## [WRITTEN TASK]
Copy the items below word for word, leaving the pictures out.

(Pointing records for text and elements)
---*---

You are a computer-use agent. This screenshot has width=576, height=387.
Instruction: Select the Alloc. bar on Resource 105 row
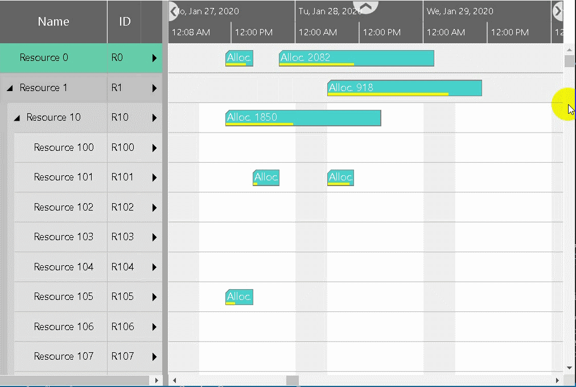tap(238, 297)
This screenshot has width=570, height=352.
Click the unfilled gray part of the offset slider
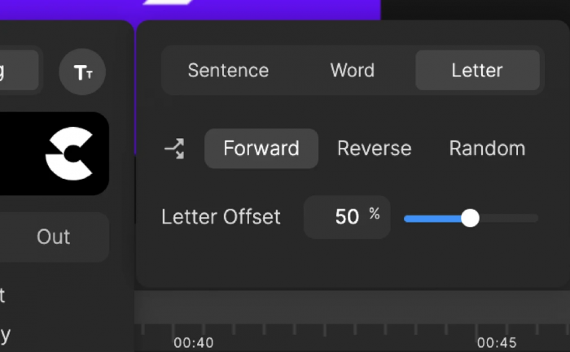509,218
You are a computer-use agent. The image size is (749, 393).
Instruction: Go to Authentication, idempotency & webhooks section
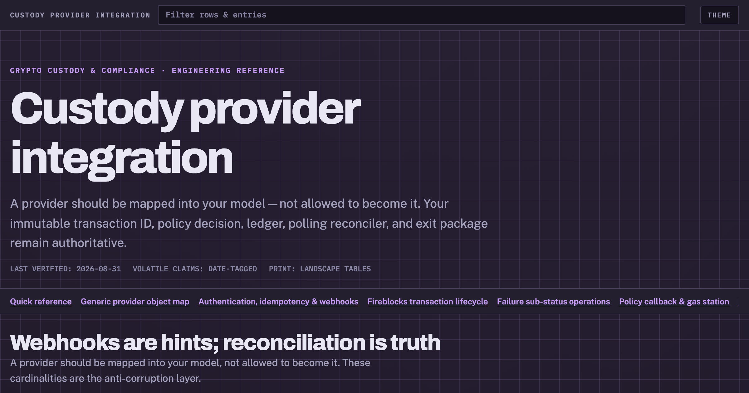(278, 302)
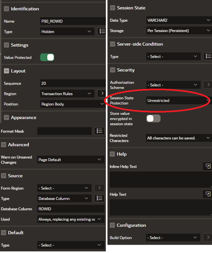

---*---

## [OUTPUT OF THE EXERCISE]
You are a computer-use agent. This screenshot has width=576, height=387.
Instruction: Select the Alloc. bar on Resource 105 row
tap(238, 297)
This screenshot has width=570, height=352.
Click the unfilled gray part of the offset slider
509,218
You are a computer-use agent. The image size is (749, 393).
Instruction: Go to Authentication, idempotency & webhooks section
(278, 302)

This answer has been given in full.